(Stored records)
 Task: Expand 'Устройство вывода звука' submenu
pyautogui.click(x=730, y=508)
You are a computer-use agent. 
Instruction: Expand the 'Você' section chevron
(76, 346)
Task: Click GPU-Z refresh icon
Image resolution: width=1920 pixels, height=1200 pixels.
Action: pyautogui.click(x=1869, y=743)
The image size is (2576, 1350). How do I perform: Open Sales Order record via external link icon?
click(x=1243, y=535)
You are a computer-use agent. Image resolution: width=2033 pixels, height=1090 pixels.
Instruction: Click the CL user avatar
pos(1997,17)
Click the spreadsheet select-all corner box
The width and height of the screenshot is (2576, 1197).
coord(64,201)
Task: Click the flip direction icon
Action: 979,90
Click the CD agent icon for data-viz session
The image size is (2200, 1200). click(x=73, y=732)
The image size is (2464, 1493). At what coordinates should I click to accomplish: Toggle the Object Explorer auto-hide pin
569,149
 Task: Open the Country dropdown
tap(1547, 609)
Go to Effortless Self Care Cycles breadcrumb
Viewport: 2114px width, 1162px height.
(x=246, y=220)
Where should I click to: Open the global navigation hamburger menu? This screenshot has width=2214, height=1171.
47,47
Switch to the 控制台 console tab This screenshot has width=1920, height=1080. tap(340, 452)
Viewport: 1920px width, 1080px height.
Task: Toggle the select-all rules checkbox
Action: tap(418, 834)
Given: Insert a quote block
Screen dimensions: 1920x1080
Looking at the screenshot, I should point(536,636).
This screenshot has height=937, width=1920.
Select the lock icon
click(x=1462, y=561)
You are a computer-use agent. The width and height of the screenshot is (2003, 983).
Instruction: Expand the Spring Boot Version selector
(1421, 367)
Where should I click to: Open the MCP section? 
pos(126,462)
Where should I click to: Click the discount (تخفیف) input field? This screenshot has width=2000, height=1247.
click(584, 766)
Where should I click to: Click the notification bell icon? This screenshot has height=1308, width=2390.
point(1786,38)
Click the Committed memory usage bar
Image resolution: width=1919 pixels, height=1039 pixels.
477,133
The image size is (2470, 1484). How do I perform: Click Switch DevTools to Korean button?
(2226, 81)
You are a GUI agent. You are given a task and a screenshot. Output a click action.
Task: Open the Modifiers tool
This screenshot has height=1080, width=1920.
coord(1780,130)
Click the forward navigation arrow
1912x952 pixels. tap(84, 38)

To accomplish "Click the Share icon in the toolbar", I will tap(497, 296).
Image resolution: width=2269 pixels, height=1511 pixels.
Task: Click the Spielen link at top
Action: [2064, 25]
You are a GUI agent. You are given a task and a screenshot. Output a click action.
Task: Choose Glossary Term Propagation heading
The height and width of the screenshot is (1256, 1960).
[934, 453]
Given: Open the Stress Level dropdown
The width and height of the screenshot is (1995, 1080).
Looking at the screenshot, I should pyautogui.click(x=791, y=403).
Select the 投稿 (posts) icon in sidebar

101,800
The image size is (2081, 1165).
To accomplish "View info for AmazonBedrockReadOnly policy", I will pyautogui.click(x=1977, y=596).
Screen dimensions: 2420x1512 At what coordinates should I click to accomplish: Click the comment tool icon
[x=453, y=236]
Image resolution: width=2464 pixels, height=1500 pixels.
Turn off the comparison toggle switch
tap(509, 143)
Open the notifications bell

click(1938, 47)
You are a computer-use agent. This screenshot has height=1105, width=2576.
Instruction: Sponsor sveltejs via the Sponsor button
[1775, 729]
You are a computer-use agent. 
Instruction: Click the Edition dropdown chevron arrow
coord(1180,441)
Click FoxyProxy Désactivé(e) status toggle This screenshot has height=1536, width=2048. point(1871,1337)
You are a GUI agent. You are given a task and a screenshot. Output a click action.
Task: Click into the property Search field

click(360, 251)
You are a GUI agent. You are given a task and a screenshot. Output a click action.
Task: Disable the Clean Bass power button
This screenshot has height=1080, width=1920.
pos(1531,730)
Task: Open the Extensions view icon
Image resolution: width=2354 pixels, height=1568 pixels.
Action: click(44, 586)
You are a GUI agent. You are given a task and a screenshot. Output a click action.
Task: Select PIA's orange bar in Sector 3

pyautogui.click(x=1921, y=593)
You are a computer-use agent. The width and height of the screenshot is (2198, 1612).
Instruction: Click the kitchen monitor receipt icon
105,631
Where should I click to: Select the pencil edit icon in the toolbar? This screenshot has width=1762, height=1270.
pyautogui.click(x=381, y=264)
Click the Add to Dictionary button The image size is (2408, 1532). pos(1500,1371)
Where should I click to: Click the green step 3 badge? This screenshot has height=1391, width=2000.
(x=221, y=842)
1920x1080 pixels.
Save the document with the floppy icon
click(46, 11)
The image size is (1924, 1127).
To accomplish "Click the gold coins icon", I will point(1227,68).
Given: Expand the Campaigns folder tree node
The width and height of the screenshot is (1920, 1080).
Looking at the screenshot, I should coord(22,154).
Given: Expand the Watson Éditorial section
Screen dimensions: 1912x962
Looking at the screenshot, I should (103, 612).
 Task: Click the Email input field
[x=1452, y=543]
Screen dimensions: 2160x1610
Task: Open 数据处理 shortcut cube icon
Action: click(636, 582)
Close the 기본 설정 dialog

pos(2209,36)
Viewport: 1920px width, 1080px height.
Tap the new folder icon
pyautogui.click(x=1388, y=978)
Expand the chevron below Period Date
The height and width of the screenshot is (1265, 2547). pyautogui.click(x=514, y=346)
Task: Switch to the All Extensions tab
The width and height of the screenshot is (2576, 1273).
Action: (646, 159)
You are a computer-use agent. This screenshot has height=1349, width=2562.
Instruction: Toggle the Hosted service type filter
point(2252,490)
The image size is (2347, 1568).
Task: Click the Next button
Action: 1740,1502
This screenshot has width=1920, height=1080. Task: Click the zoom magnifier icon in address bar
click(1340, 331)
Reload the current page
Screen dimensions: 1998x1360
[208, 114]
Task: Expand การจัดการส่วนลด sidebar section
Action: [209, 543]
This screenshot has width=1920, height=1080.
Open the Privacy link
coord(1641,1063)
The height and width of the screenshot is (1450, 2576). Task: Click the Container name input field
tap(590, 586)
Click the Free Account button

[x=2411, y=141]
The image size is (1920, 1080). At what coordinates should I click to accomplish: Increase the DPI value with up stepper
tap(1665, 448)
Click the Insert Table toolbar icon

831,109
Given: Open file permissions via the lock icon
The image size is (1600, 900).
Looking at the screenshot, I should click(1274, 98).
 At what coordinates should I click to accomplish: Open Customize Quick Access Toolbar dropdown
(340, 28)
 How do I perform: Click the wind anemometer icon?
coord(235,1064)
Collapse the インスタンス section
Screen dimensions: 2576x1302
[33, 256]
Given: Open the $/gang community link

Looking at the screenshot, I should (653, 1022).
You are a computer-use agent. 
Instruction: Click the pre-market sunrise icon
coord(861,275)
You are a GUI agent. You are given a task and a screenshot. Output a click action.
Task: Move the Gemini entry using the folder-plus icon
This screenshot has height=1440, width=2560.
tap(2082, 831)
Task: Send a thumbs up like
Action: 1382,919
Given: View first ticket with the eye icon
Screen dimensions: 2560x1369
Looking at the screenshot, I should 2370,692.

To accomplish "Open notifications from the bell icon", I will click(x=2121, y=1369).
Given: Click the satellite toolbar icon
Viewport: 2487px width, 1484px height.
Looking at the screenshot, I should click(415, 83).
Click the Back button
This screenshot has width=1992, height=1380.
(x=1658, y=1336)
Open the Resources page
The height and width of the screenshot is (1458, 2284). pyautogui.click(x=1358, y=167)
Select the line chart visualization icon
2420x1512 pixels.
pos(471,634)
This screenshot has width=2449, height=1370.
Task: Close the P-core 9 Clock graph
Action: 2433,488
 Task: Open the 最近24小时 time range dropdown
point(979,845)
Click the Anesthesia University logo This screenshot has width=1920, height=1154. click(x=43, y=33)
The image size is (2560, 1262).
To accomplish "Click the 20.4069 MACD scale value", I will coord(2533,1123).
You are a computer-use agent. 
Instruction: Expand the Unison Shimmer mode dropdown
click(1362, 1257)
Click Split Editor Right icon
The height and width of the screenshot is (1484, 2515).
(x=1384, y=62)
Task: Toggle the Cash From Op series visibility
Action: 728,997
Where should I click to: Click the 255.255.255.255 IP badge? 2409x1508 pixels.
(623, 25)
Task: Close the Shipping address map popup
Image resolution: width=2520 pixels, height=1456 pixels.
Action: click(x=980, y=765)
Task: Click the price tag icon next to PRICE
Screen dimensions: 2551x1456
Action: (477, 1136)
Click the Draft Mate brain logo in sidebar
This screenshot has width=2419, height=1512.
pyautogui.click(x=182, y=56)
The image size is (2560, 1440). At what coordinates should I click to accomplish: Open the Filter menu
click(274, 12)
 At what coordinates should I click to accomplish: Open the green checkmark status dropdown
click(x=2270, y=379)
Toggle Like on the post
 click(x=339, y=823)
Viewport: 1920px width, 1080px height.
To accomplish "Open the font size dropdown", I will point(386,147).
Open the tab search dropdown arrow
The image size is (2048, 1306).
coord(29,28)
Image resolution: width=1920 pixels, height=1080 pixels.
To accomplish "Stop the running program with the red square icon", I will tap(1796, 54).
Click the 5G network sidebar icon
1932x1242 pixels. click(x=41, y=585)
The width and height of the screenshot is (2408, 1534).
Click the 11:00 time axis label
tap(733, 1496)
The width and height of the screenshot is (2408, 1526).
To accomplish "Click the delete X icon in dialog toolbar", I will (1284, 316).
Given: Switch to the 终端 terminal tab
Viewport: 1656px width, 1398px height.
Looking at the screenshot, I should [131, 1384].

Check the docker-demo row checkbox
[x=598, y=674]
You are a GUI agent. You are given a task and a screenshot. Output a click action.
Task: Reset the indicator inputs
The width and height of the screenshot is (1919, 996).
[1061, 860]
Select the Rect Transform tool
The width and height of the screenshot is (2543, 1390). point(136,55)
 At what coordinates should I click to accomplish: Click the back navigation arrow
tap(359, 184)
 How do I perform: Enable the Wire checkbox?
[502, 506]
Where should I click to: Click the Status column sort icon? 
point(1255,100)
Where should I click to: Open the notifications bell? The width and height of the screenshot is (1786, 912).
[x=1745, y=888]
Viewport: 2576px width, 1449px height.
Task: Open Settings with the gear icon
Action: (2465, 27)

> [Activity]
Take exactly the lines from the one containing "Where should I click to: Open the MCP" through the one containing "Image resolution: width=2464" in the data above, and output them with nothing added.

> [Written solution]
Where should I click to: Open the MCP section? 
pos(126,462)
Where should I click to: Click the discount (تخفیف) input field? This screenshot has width=2000, height=1247.
click(584, 766)
Where should I click to: Click the notification bell icon? This screenshot has height=1308, width=2390.
point(1786,38)
Click the Committed memory usage bar
Image resolution: width=1919 pixels, height=1039 pixels.
477,133
The image size is (2470, 1484). How do I perform: Click Switch DevTools to Korean button?
(2226, 81)
You are a GUI agent. You are given a task and a screenshot. Output a click action.
Task: Open the Modifiers tool
This screenshot has height=1080, width=1920.
coord(1780,130)
Click the forward navigation arrow
1912x952 pixels. tap(84, 38)

To accomplish "Click the Share icon in the toolbar", I will tap(497, 296).
Image resolution: width=2269 pixels, height=1511 pixels.
Task: Click the Spielen link at top
Action: [2064, 25]
You are a GUI agent. You are given a task and a screenshot. Output a click action.
Task: Choose Glossary Term Propagation heading
The height and width of the screenshot is (1256, 1960).
[934, 453]
Given: Open the Stress Level dropdown
The width and height of the screenshot is (1995, 1080).
Looking at the screenshot, I should pyautogui.click(x=791, y=403).
Select the 投稿 (posts) icon in sidebar

101,800
The image size is (2081, 1165).
To accomplish "View info for AmazonBedrockReadOnly policy", I will pyautogui.click(x=1977, y=596).
Screen dimensions: 2420x1512 At what coordinates should I click to accomplish: Click the comment tool icon
[x=453, y=236]
Image resolution: width=2464 pixels, height=1500 pixels.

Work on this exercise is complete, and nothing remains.